Die gesamtstaatliche Verschuldung in Deutschland läuft auf
die zwei Billionen zu (das ist eine 2 mit 12 Nullen);
der Schuldendienst allein des Bundes erforderte nach Angaben des
Bundesfinanzministeriums
im Jahr 2004 bereits 14,4 Prozent des Haushalts und wurde für
2005 auf 16 Prozent geschätzt. Und das Haushaltsdefizit Bremens
(einschließlich seiner Kommunalschulden), des Bundeslandes
mit der höchsten Pro-Kopf-Verschuldung, wuchs nach Berechnungen
der Dresdner Bank in den ersten drei Quartalen des Jahres 2006
pro Minute um 1.980 Euro und nähert sich den 14 Milliarden. Die Hinweise auf diese Zahlen verfolgen den Zweck, die mancherorts
geäußerte Hoffnung zu dämpfen, es werde die sachte
Erholung der öffentlichen Haushalte automatisch das Ende der
krisenhaften Situation der Kulturförderung einläuten.
Solcherart Hoffnung ist nicht nur zu dämpfen, ihr ist vor
allem zu bescheinigen, dass sie vom Ansatz her falsch ist. Sie
erweckt nämlich den Eindruck, als seien es vorrangig Geldmangel
und Sparzwänge, die im Bereich der Kulturpolitik zu den erheblichen
Einschnitten bei der Förderung führen. Deren Umfang aber
ist in den öffentlichen Haushalten so marginal, dass sich
lächerlich macht, wer da behauptet, ihre Kürzung leiste
einen wesentlichen Beitrag zu den fälligen Haushaltssanierungen.

▶ _Zu bearbeitende Aufgaben_:
- 1) Fasse im Text zur Staatsverschuldung und Kulturförderung den Absatz, der mit „Die gesamtstaatliche Verschuldung in Deutschland“ beginnt, als Stichpunktliste zusammen. Behalte dabei seine wesentlichen Fakten bei.
- 2) Aktualisiere den Text zur Staatsverschuldung und Kulturförderung von „Die gesamtstaatliche Verschuldung“ bis einschließlich „der Kulturförderung einläuten.“ und gib diesen Teil wieder. Ersetze dabei „Haushaltsdefizit“ durch „Defizit“.
- 3) Führe den Text zur Staatsverschuldung und Kulturförderung im Anschluss an seinen letzten Satz weiter.

▶ _Extrahierte Daten_:
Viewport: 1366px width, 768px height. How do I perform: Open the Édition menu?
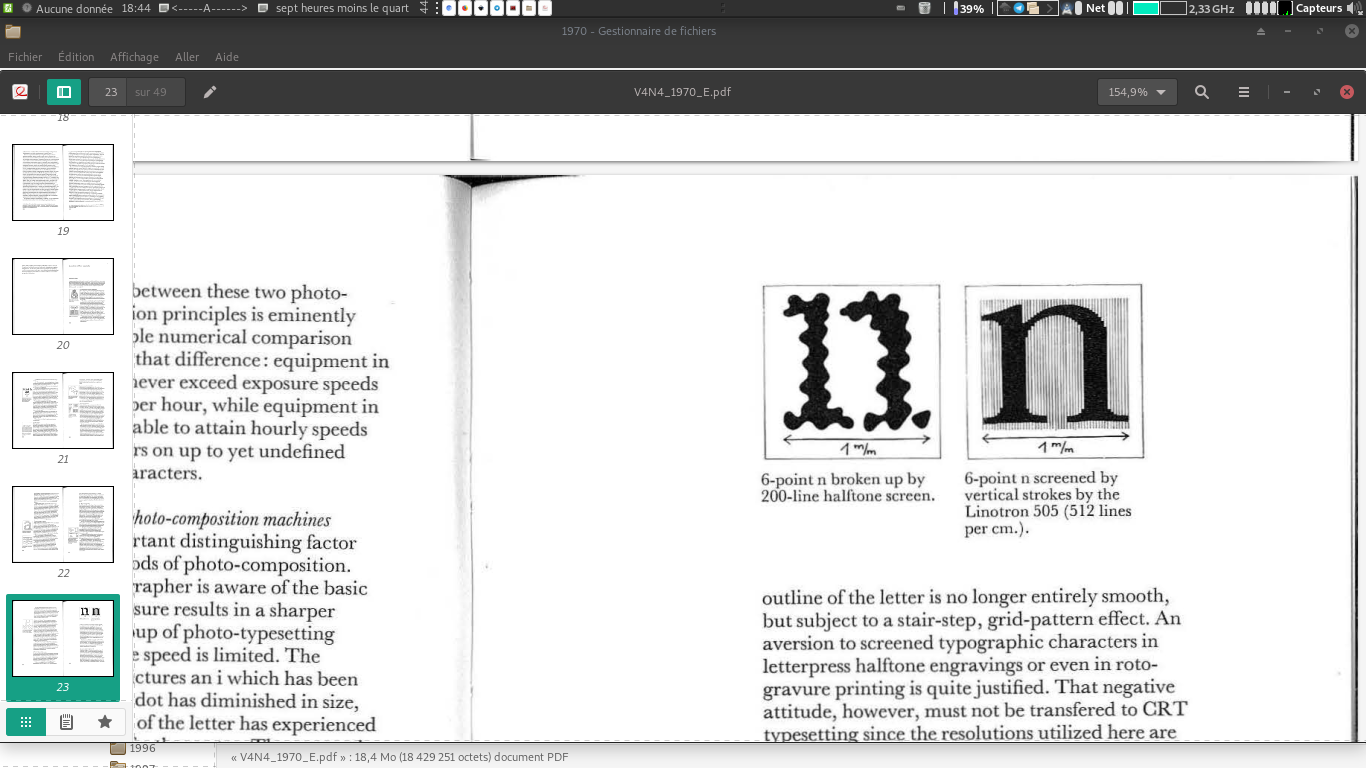tap(76, 57)
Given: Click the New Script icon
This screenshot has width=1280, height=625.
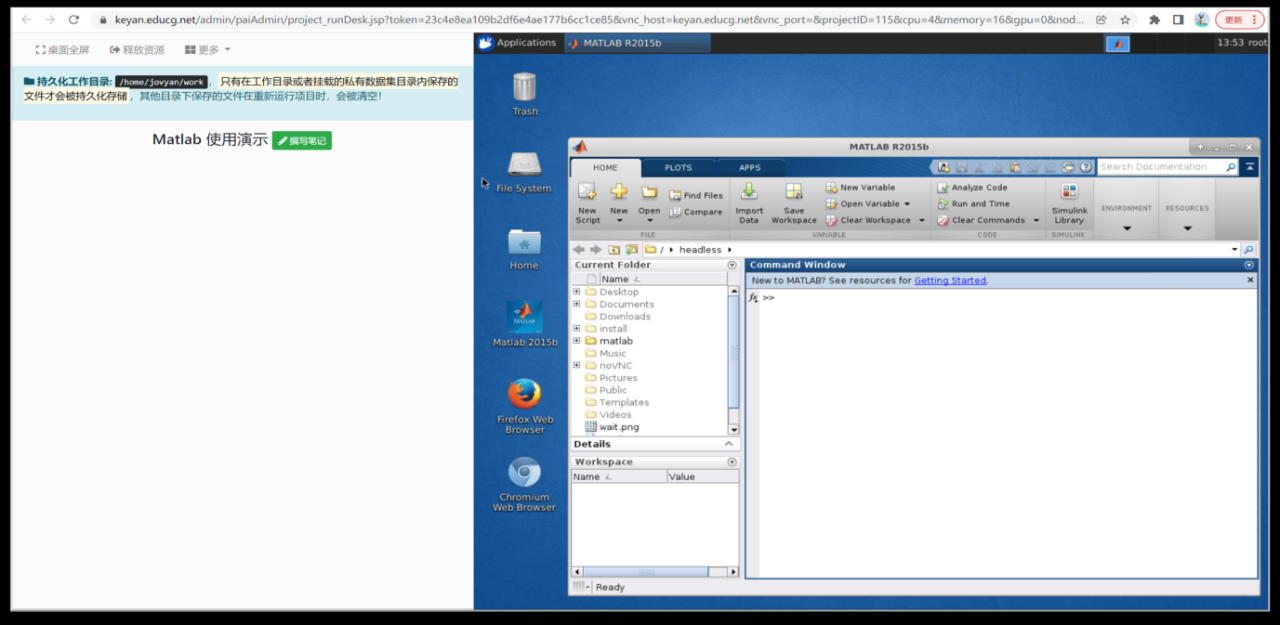Looking at the screenshot, I should point(587,193).
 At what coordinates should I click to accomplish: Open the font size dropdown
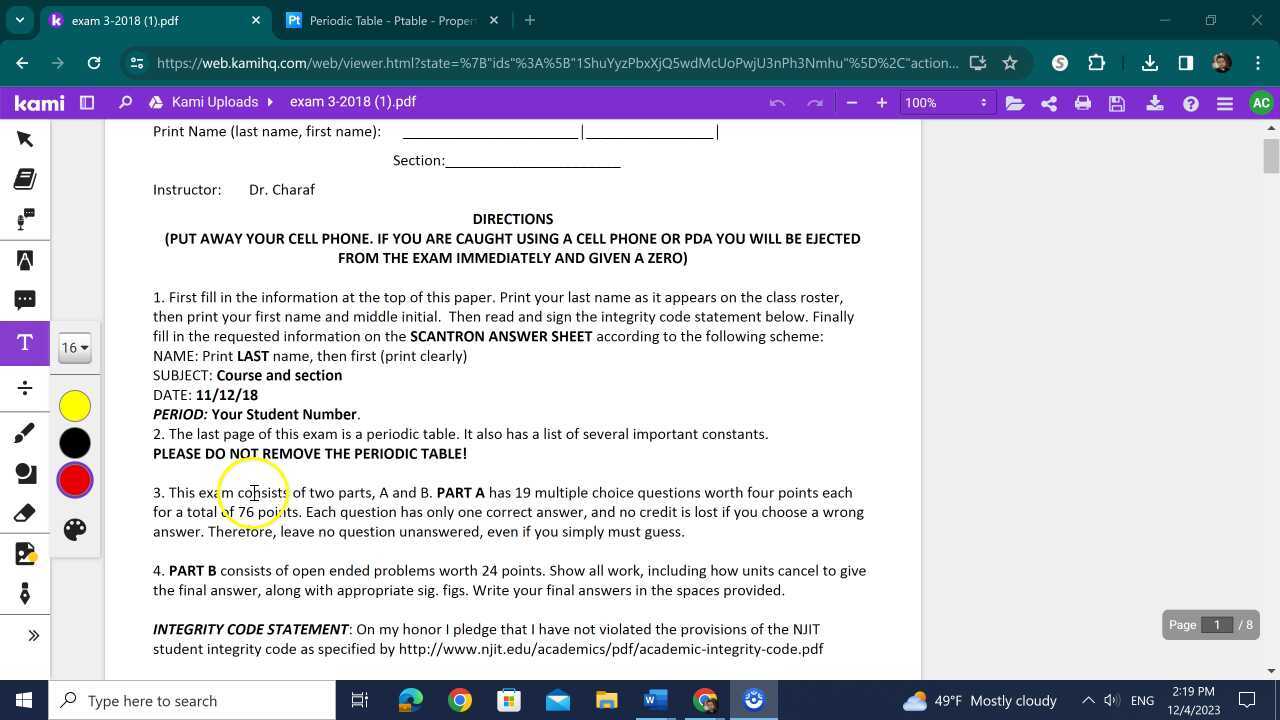pyautogui.click(x=74, y=347)
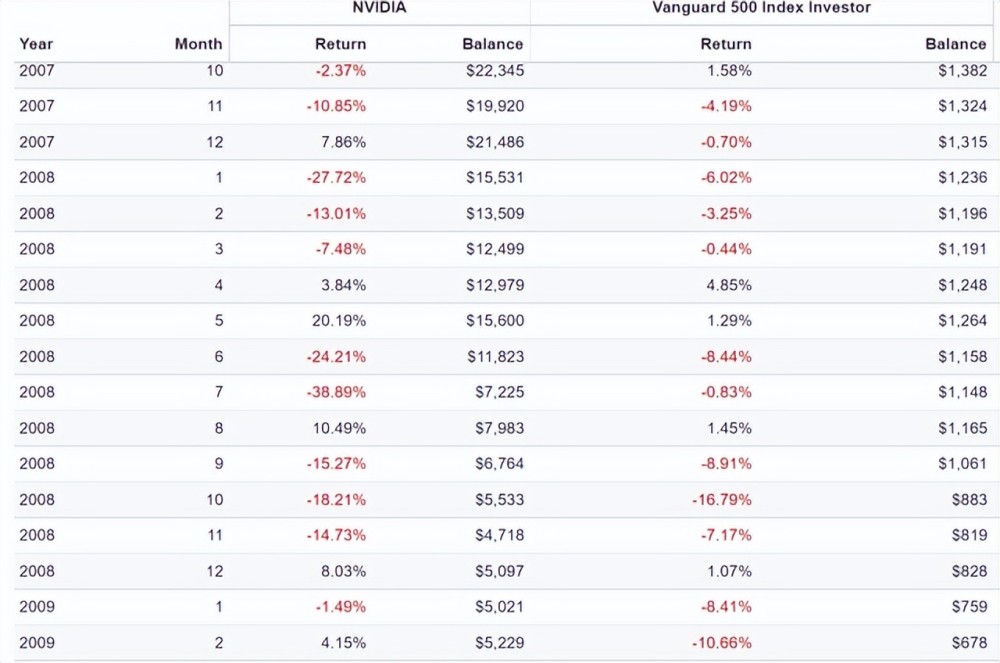Select the $678 Vanguard balance cell

coord(970,642)
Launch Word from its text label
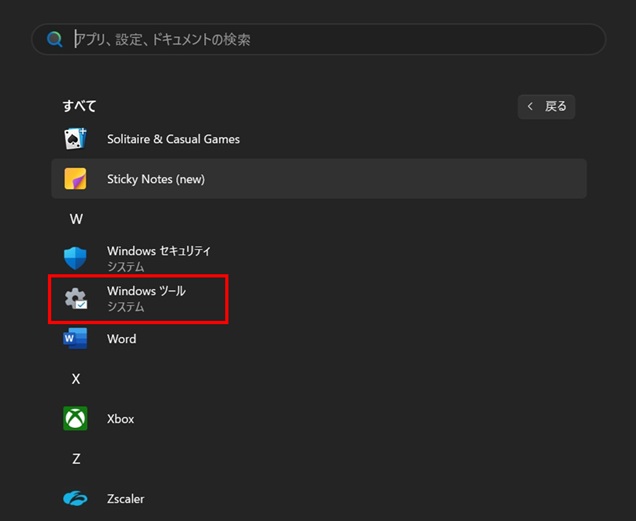Viewport: 636px width, 521px height. click(121, 339)
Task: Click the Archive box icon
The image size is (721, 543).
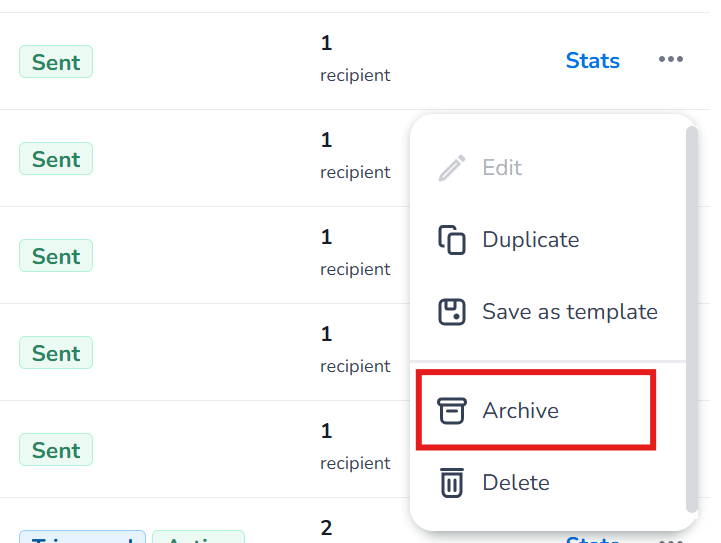Action: [x=452, y=410]
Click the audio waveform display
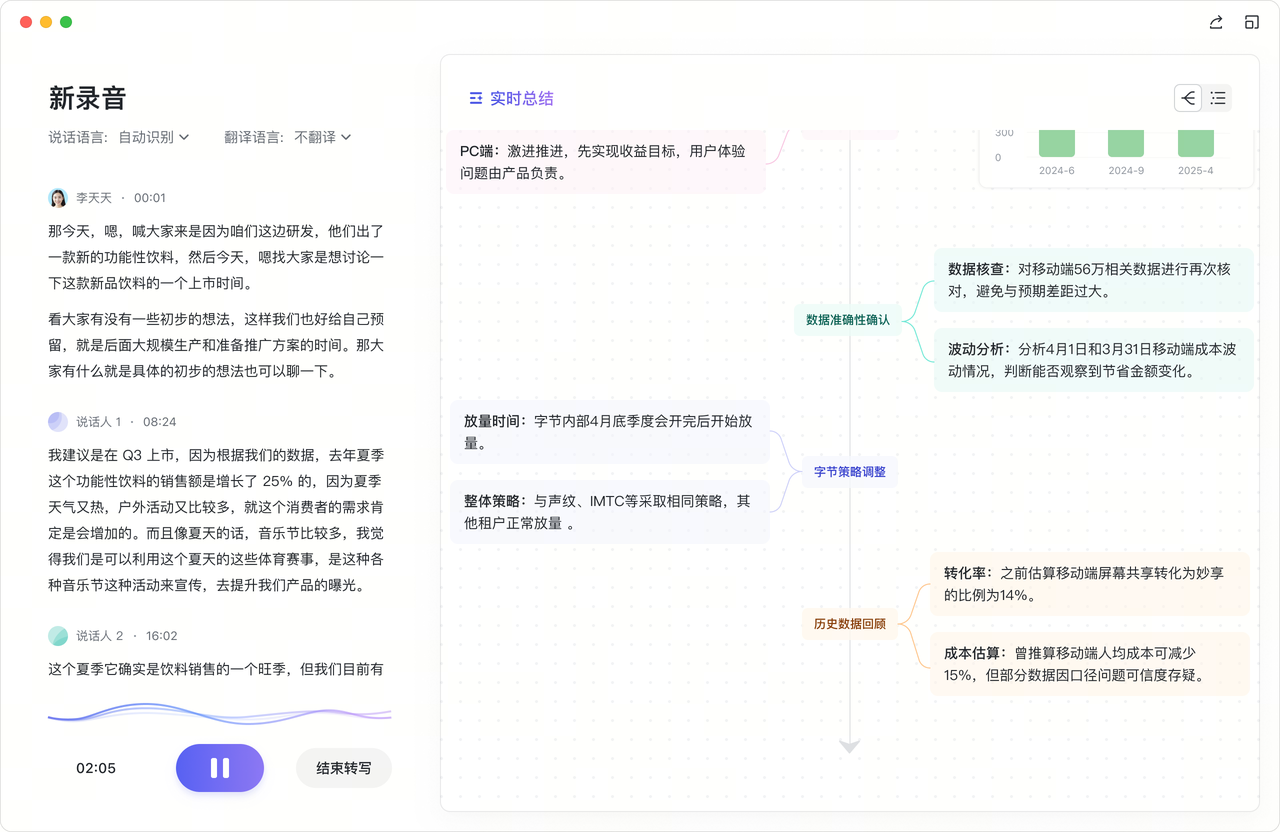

▶ _Ergebnisse je Aufgabe_:
- 1)
- Die gesamtstaatliche Verschuldung in Deutschland nähert sich zwei Billionen.
- Laut Bundesfinanzministerium beanspruchte der Schuldendienst des Bundes 2004 bereits 14,4 Prozent des Haushalts. Für 2005 wurde er auf 16 Prozent geschätzt.
- Bremen hat die höchste Pro-Kopf-Verschuldung. Sein Haushaltsdefizit einschließlich der Kommunalschulden wuchs laut Dresdner Bank in den ersten drei Quartalen 2006 um 1.980 Euro pro Minute und nähert sich 14 Milliarden.
- Die Zahlen sollen die Hoffnung dämpfen, eine leichte Erholung der öffentlichen Haushalte beende automatisch die Krise der Kulturförderung.
- Diese Hoffnung ist grundsätzlich falsch. Sie stellt Geldmangel und Sparzwänge als Hauptursache der Förderkürzungen dar.
- Der Anteil der Kulturförderung an den öffentlichen Haushalten ist so gering, dass ihre Kürzung keinen wesentlichen Beitrag zur Haushaltssanierung leistet.

- 2)
Die gesamtstaatliche Verschuldung in Deutschland läuft auf
die zwei Billionen zu (das ist eine 2 mit 12 Nullen);
der Schuldendienst allein des Bundes erforderte nach Angaben des
Bundesfinanzministeriums
im Jahr 2004 bereits 14,4 Prozent des Haushalts und wurde für
2005 auf 16 Prozent geschätzt. Und das Defizit Bremens
(einschließlich seiner Kommunalschulden), des Bundeslandes
mit der höchsten Pro-Kopf-Verschuldung, wuchs nach Berechnungen
der Dresdner Bank in den ersten drei Quartalen des Jahres 2006
pro Minute um 1.980 Euro und nähert sich den 14 Milliarden. Die Hinweise auf diese Zahlen verfolgen den Zweck, die mancherorts
geäußerte Hoffnung zu dämpfen, es werde die sachte
Erholung der öffentlichen Haushalte automatisch das Ende der
krisenhaften Situation der Kulturförderung einläuten.

- 3)
Am Beispiel der geradezu skandalösen Pläne zur Neuordnung
der Theater- und Orchesterlandschaft im Freistaat Thüringen,
mit denen sich unsere Zeitschrift auf den Seiten 6/7 dieser Ausgabe
zum wiederholten Male befassen muss, wird das deutlich. Statt ein
wenig konzeptionelles Gehirnschmalz aufzuwenden oder im Dialog
mit allen Beteiligten ehrlich zu sagen, was eigentlich kulturpolitisches
Ziel ist, latscht der zuständige Minister elefantenfüßig
auf die Kostenbremse, wobei es um nicht einmal ganze 0,1 Prozent
des Thüringer Landeshaushalts geht. Und selbst die waren nicht
ganz ernst gemeint, wie sich jetzt erweist. Der Neuordnungsplan
entpuppt sich als prekariatsorientierte Spar-Show; die Kollateralschäden
haben der Kulturstaat Thüringen und vermutlich wieder einmal
die Beschäftigten in den Kultureinrichtungen zu tragen.
Der hohenzollernsche Kulturtrampel Wilhelm II. formulierte wenigstens
ehrlich, ihm passe die ganze Richtung nicht. Die heutigen Kulturtrampel
faseln populistisch einher, wissen nicht einmal, dass nicht Alles
sich für Alle schickt, nicht für Alle passt.
Theaterfinanzierung
durch Sponsoring? Das funktioniert nur fallweise werbewirksam an
großen Häusern in Ballungsräumen und bleibt in
jedem Fall ein Zubrot. Rechtsform-Umwandlung? Sie hilft nur bedingt
und kann nur dann akzeptiert werden, wenn der Rechtsträger
sich als Gesellschafter bindet. Weg vom Repertoire und vom Ensemble,
hin zur Stagione? Die mittleren und kleinen Häuser spielen
faktisch schon heute vielfach im Semi-Stagione-Betrieb und bei
den großen setzt das internationale Koproduktion voraus.
Reduzierung der Zahl der produzierenden Theater, die dann die anderen
bespielen? Fusionen oder Spartenfusionen? Das geht in Einzelfällen,
hat aber Identitätsverluste und Standortverarmung zur Folge.
Nein, die Politik sollte nicht mit verdeckten Karten auf Systemwechsel
spielen, sondern es den Theatern und ihren Trägern ermöglichen,
dass die Künstler und nicht der Apparat die Bühnen strukturell
definieren.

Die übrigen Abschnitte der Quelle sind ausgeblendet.